Revenue Secretary Says Budget Cuts Not Definite
CHARLESTON — The administration has yet to decide on mid-year budget cuts despite drops in coal and natural gas severance tax revenue, lawmakers were told Monday.
Executive branch agencies have been working on contingency plans since September should a 4.6 percent mid-year budget cut of as much as $100 million is ordered by Gov. Jim Justice, Revenue Secretary Dave Hardy told the Legislature’s Joint Committee on Finance during November interim meetings at the Capitol. They’re holding off on the cuts until they see what tax collections for November and December will be, he said.
“There’s no definite plan on what type of budget cut, if any, needs to be made, but we are continuing daily to monitor our budget through November,” Hardy said. “Of course, December is a good marker as well, because December will be…halfway through the fiscal year. So that’s where we are today.”
The Department of Revenue at the end of October announced the state was making preparations for a possible mid-year $100 million cut to the general revenue budget. Year-to-date collections of $1.452 billion as of the end of October were $33 million less than the $1.485 billion revenue officials estimated.

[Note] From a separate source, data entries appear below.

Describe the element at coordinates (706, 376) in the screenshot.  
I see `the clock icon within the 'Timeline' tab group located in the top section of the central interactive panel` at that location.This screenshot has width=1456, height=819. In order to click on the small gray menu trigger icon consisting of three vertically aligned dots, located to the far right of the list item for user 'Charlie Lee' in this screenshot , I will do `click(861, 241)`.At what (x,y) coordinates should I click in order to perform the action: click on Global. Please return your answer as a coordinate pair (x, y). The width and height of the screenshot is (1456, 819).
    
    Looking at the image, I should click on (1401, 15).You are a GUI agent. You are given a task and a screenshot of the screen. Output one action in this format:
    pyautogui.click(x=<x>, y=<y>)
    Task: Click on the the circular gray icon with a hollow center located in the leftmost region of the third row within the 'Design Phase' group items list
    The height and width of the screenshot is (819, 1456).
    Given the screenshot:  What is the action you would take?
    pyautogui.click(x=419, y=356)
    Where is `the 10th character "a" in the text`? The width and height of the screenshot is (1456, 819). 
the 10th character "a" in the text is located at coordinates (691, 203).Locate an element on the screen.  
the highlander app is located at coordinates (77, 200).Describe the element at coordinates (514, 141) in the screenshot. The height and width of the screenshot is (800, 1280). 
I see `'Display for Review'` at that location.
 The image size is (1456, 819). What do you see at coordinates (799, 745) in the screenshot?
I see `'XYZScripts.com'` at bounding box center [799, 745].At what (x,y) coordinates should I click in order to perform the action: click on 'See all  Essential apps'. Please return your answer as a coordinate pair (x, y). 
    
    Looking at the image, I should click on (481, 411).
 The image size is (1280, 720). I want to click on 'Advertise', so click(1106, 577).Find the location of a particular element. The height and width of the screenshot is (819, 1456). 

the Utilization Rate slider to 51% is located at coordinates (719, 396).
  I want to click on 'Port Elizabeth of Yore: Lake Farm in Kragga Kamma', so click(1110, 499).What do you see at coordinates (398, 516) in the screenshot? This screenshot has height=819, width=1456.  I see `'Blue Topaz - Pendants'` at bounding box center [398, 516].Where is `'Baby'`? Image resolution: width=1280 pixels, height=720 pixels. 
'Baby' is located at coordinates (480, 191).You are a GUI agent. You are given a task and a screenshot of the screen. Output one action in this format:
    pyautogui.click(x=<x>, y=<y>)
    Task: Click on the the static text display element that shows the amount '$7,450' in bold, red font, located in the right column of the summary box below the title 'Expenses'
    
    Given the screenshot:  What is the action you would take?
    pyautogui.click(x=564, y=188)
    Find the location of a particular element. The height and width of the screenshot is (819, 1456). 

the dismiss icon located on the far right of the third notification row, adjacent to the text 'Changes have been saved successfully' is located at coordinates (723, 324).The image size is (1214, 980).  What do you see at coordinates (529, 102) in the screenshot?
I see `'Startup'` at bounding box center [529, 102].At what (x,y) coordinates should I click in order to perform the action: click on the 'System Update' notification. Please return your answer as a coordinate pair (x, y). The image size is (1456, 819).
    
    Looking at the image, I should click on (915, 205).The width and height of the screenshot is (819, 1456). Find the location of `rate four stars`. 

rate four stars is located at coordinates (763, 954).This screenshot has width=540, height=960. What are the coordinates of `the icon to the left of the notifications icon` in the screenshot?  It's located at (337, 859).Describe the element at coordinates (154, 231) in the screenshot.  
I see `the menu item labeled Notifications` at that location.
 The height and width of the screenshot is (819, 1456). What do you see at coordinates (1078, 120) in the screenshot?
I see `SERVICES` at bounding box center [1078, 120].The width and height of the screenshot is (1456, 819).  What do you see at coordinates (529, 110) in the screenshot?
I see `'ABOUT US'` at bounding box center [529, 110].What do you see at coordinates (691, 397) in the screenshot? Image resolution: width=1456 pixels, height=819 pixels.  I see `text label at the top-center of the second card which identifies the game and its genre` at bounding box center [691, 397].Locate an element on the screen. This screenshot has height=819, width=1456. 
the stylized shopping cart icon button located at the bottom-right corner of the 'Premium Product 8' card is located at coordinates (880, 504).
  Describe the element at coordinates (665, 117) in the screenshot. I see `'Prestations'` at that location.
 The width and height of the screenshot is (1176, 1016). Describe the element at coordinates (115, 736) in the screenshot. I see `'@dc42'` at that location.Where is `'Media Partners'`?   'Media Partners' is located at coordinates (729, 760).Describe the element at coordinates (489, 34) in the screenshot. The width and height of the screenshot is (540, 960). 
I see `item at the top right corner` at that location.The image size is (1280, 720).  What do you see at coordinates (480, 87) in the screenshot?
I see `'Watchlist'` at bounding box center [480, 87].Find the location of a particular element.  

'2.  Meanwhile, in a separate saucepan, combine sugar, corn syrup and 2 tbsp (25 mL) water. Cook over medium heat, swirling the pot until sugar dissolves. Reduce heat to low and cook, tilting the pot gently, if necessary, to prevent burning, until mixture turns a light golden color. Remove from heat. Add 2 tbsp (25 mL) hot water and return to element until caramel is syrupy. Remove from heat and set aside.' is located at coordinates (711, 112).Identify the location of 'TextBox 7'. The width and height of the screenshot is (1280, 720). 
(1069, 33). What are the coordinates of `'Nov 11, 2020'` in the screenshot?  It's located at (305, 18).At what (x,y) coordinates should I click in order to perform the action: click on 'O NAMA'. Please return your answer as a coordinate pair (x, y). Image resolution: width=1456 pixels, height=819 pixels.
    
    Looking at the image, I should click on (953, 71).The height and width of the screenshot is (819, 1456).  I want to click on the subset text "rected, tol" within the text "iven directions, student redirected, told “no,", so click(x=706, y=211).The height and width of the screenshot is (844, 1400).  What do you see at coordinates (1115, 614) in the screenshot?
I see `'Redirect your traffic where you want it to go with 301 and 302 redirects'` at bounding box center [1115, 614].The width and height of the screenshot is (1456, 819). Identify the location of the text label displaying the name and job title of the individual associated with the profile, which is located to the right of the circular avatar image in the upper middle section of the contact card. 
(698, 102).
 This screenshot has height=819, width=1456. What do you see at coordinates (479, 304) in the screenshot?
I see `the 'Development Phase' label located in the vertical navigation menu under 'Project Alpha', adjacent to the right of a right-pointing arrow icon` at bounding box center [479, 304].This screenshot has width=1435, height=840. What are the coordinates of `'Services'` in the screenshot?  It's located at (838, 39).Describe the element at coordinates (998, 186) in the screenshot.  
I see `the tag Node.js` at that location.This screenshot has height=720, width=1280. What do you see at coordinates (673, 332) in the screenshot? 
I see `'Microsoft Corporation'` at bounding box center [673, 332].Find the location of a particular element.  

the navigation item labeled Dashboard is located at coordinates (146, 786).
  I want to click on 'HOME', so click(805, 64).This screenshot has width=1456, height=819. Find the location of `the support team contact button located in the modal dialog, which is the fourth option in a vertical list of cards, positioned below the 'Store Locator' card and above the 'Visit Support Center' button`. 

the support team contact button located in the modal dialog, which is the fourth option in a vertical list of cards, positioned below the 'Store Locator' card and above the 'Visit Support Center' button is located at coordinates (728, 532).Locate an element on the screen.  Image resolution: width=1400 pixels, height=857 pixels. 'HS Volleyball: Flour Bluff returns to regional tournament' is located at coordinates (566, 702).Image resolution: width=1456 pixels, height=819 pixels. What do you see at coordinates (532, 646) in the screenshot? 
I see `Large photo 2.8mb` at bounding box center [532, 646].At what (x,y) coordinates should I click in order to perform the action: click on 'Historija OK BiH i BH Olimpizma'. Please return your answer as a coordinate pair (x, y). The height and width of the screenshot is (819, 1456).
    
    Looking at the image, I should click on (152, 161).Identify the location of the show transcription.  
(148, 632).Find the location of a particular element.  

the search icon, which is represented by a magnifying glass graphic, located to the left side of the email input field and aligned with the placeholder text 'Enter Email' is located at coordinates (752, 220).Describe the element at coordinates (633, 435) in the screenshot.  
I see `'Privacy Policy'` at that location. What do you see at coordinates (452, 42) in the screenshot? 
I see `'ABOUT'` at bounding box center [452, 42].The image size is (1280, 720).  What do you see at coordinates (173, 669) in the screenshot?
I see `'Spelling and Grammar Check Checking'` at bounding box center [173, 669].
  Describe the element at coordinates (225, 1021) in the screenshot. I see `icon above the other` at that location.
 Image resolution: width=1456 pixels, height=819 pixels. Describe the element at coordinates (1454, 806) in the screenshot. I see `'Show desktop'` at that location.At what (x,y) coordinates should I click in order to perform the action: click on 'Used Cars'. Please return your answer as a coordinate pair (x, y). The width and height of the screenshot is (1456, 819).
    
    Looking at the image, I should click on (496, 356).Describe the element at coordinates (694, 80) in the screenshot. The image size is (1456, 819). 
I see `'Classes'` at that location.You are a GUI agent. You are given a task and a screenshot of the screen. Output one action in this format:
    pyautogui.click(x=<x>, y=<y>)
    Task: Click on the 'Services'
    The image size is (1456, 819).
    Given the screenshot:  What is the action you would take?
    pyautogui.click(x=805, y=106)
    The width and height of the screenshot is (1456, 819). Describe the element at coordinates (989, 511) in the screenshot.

Four months into fiscal year 2020 and state revenue has seen a 2 percent drop, with three out of the last four months coming in below estimates.
Mark Muchow, deputy secretary of the Department of Revenue, placed the blame for decreased revenue squarely on the shoulders of lower-than-expected severance tax collections for coal and natural gas.
Year-to-date severance tax collections of $75.9 million were 7 percent below projections.
“We’ve had some significant drops in international exports and we’re also being squeezed on the domestic side by very, very low energy prices, particularly natural gas, which is causing a significant decline in electric power generation from coal because gas competes with coal,” Muchow said.
Despite natural gas competes with coal, West Virginia isn’t benefiting much from revenues from natural gas production, which Muchow said are down 50 percent from last year. Muchow said this was due to the halting of construction work on the Atlantic Coast Pipeline and the Mountain Valley Pipeline, as well as how West Virginia’s natural gas is priced.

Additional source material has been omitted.